We make each call to the function TWICE, and each of the function call we process things N-X times. So eventually each child call will cause the subsequent recursive calls to the amount of 2^N.

### Dropping Constants and Terms

When coming up with a growth function, it is usually more practical to give a generalized growth function rather than something very specific. Since we are interested in the order of magnitude of the worst case running time of an algorithm, we do not need to concern ourselves with constants and smaller terms within the growth function if we assume that N is some large number.

In practicality, you would never tell your friend that the going from Los Angeles to Phoenix is about 372.1 miles. You’d be more likely to say Los Angeles to Phoenix is "about 350 miles or so". That is the same train of thought in determining Big-O complexity.

For example, suppose we have a growth function of O((3/2)*N^3 + 2N^2 + N) and N = 1,000,000. If we want to be specific, let’s say this example in dropping insignificant terms looks like this:

O((3/2)*N^3 + 2N^2 + N) => ~ O(N^3 + N^2 + N) => ~ O(N^3) O(N^3)

To prove that there is not much of an order of magnitude difference between O((3/2)*N^3 + 2N^2 + N) and O(N^2) when N = 1,000,000, let’s evaluate:

O((3/2)*N^3 + 2N^2 + N) when N = 1000000 = O((3/2)*(1000000)^3) + 2*(1000000)^2 + 1000000) = 1.5 x 10^18 O(N^3) = O(1000000^3) = 1 x 10^18

We can now see that the order of magnitude for both growth functions are both 10^18. Therefore, both growth functions perform relatively the same amount of time in the bigger picture!

### Factoring Space

Big-O isn't just limited to run time. We can also use it to refer to space consumption an algorithm uses for its operations.

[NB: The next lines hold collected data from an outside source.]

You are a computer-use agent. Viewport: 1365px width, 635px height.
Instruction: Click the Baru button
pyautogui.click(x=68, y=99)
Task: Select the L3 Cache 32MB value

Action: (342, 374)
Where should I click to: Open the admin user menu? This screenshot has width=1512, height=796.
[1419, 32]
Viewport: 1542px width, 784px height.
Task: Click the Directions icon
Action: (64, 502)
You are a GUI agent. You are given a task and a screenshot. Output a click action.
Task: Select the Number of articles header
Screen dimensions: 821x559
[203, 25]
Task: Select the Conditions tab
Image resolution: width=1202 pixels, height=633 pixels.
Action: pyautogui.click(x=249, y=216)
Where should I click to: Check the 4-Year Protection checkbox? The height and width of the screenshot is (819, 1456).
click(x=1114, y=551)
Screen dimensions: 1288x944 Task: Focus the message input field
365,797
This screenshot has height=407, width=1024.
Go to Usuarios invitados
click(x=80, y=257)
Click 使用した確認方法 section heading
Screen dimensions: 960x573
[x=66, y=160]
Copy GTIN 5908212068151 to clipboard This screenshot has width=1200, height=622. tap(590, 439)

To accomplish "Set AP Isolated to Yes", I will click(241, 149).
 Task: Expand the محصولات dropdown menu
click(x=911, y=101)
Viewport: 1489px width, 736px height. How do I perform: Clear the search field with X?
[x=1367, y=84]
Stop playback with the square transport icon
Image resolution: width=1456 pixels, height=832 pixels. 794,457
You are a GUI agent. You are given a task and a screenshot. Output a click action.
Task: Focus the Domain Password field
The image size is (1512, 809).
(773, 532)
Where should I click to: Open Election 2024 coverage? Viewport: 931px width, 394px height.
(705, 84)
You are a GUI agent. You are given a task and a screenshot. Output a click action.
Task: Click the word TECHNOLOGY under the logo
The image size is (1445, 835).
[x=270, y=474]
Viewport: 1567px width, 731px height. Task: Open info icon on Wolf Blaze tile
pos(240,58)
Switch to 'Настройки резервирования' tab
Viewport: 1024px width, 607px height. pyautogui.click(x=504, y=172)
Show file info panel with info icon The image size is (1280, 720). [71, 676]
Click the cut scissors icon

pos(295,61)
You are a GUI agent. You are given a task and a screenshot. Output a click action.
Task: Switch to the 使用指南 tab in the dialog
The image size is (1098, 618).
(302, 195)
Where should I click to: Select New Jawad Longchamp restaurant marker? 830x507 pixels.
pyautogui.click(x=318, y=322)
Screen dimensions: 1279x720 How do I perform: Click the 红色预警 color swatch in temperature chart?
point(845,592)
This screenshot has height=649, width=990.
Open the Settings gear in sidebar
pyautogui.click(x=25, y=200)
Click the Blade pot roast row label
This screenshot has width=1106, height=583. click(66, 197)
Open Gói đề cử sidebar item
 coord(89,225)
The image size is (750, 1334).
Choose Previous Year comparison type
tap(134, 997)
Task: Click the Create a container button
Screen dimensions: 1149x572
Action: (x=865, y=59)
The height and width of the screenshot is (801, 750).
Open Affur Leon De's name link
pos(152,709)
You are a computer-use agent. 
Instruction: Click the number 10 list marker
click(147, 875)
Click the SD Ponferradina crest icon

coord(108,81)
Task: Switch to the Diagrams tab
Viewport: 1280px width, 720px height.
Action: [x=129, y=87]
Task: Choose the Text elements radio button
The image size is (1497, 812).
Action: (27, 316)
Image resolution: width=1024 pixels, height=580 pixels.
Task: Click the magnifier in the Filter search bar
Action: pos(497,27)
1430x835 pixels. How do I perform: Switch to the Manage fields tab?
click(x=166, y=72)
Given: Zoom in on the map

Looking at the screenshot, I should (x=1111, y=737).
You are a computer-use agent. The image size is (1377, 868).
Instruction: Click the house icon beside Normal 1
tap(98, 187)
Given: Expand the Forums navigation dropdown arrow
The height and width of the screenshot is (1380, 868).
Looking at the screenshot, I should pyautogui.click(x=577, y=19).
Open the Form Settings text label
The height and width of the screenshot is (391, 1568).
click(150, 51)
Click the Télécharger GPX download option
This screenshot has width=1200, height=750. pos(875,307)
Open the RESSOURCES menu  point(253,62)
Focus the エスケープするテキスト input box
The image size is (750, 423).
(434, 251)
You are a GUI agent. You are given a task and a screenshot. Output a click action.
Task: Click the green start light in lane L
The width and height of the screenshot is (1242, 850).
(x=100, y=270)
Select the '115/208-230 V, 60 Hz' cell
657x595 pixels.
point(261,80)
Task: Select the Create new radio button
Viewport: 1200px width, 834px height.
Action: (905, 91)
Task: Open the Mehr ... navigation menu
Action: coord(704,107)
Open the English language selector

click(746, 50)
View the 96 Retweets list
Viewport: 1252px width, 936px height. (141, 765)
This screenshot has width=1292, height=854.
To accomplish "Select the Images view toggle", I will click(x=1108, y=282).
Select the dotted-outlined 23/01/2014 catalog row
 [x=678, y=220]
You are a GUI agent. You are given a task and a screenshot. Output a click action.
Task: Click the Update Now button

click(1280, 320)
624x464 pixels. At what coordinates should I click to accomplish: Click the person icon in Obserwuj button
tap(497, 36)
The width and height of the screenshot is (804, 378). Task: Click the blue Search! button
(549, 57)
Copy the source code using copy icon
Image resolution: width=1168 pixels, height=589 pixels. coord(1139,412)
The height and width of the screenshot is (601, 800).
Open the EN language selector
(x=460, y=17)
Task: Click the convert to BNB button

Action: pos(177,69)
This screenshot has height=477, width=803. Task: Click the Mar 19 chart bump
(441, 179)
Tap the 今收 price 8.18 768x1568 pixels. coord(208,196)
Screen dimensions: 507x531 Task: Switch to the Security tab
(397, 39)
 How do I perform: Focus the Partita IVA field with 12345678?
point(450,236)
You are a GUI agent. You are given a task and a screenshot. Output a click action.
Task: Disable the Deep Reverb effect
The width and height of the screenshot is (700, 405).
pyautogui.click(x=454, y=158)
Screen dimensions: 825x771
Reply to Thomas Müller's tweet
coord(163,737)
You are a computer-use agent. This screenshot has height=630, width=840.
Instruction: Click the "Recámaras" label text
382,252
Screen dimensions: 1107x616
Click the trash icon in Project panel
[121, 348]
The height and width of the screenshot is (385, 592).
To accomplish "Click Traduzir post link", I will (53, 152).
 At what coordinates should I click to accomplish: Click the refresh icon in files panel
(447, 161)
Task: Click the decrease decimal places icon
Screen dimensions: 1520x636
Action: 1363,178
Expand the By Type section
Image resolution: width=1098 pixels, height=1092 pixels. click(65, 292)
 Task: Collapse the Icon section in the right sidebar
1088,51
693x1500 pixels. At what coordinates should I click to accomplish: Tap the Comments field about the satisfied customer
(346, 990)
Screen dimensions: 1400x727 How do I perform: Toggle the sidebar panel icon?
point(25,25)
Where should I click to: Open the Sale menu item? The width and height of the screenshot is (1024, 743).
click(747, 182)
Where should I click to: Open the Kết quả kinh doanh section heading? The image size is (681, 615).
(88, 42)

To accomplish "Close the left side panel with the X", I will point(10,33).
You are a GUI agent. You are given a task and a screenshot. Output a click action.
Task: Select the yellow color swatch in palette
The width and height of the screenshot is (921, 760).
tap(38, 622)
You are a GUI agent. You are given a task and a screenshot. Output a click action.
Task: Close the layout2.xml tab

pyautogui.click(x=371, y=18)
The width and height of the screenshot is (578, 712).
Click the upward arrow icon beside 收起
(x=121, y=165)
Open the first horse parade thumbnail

For example, if a bracket validator is implemented using a stack to keep track of well-formed brackets in a text file, we are essentially using a stack to keep track of N brackets at any given moment in time. This means we are using O(N) memory.

Single variables use O(1), while things such as matrices (2D arrays) would use in the order of O(N^2) of space.

It is just good to know that when referring to Big-O complexity, we are not just speaking in terms of run time, but we can make the notion of space too!

### Big-Theta, Big-Omega

We are not only limited to Big-O analysis, but we also have concepts of Big-Theta and Big-Omega. Though, I am not going to cover these in much detail here as I will probably save these concepts for a later discussion. Just know that Big-Omega is the lower bound, of a growth function and Big-Theta is essentially the intersection, or in this case "in-between" of Big-Omega and Big-O. In laymen's terms, the best case of the worst and the average case of the worst respectively.

### Realistic Expectations and Conclusion

When optimizing an algorithm, we tend to get caught up with trying to make our algorithm faster and faster, we tend to forget if it is even technically feasible an algorithm can go faster, or if rewriting an algorithm to be faster would result in a negative impact in code maintainability. If the factors above are true, then in my opinion, it is best an algorithm is left alone. Especially when it is technical complexity is non-trivial.

The rule of thumb I follow for the above is if the algorithm works in a real world scenario, and is sufficient for the end user and is non-mission critical --- focus on the bigger picture and write better software overall or stabilize code elsewhere with your time.

That's all for today! If you made it through this article, I hope you enjoyed reading it!